Please return the full listing exactly as written, with the images removed.

-- MATERIAL SUPPLIED follows --

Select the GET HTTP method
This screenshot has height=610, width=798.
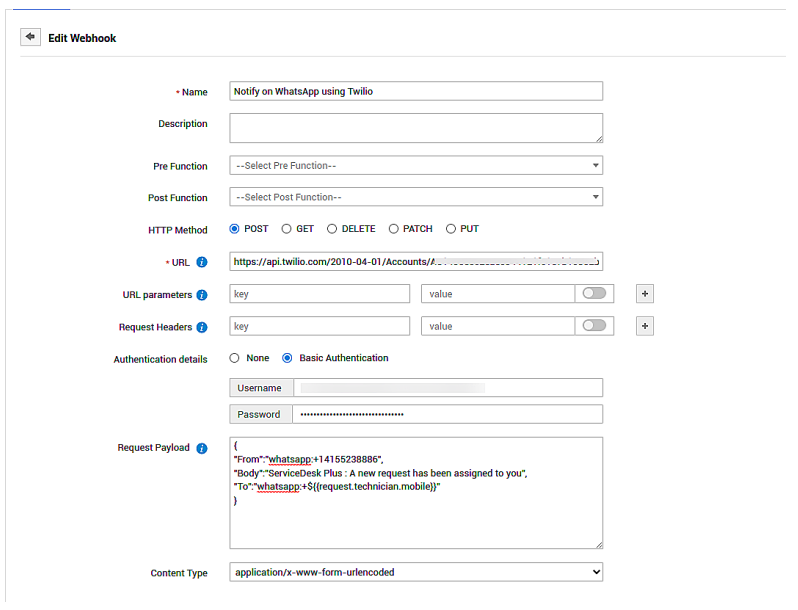287,229
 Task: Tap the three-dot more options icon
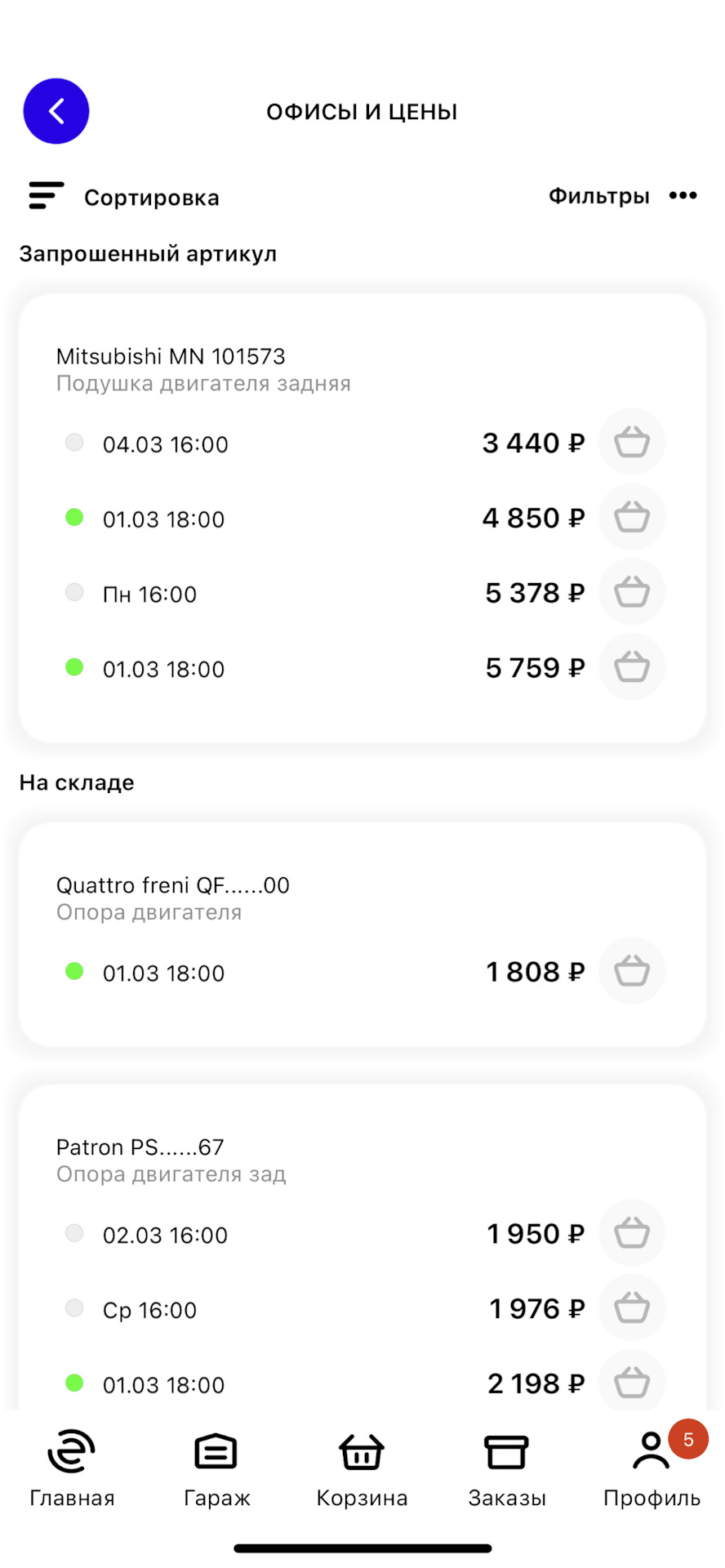pos(683,196)
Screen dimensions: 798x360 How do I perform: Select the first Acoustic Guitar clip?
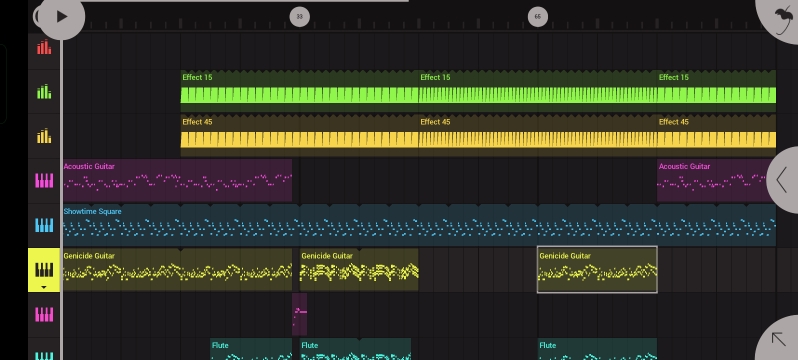click(177, 180)
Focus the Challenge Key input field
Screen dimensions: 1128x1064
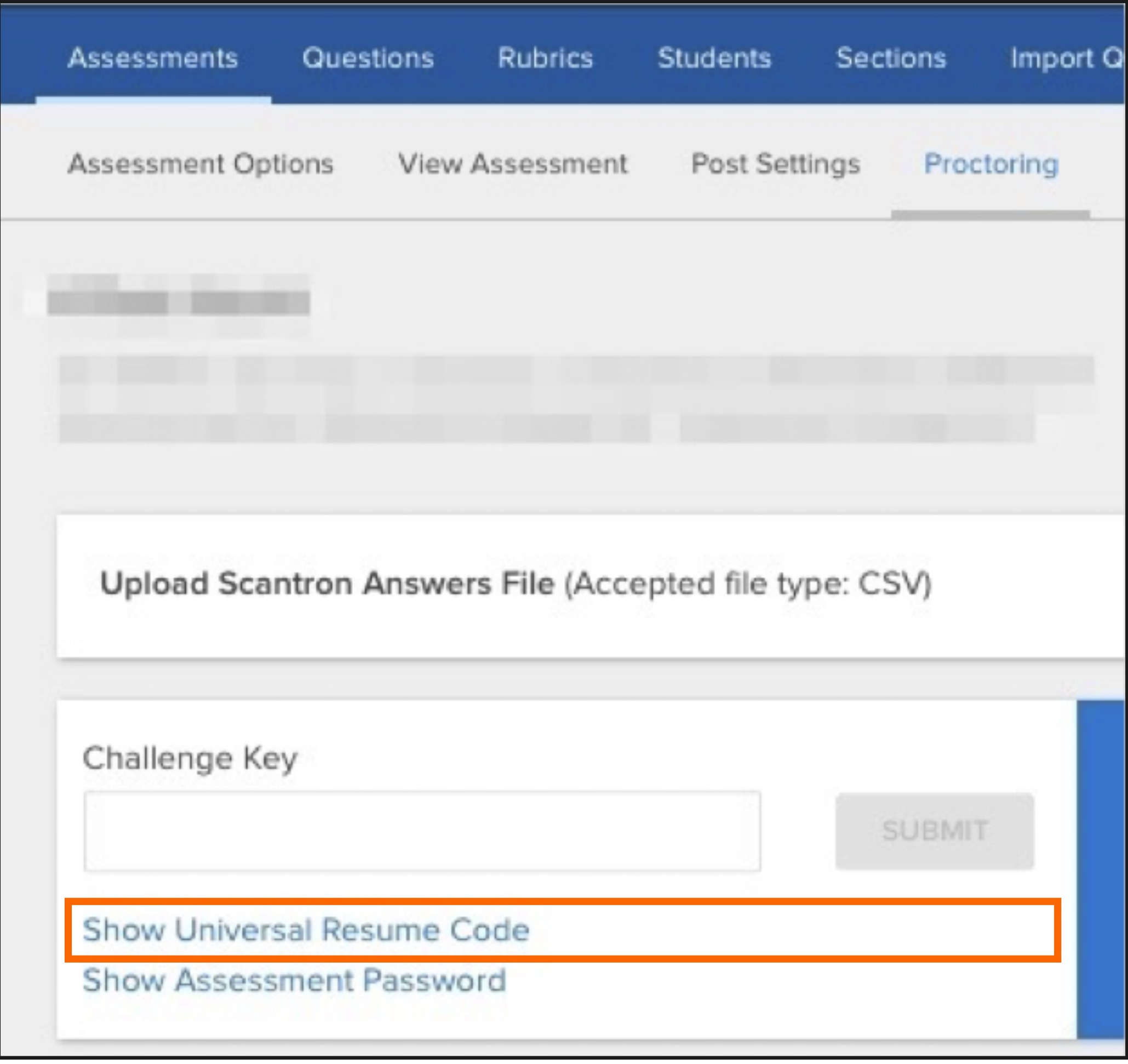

-- MATERIAL SUPPLIED concluded --

- ANSWER FOR THIS EXERCISE
Select the GET HTTP method
This screenshot has height=610, width=798.
287,229
 Task: Tap the three-dot more options icon
pos(683,196)
Screen dimensions: 798x360 How do I perform: Select the first Acoustic Guitar clip?
click(177, 180)
Focus the Challenge Key input field
Screen dimensions: 1128x1064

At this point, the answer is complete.